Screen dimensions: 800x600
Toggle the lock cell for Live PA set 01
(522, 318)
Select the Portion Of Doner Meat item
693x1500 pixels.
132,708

* * * * * * * * *

Try it: What is needed here is a word-for-word copy of the whole listing.

Completed task:
Screen dimensions: 800x600
Toggle the lock cell for Live PA set 01
(522, 318)
Select the Portion Of Doner Meat item
693x1500 pixels.
132,708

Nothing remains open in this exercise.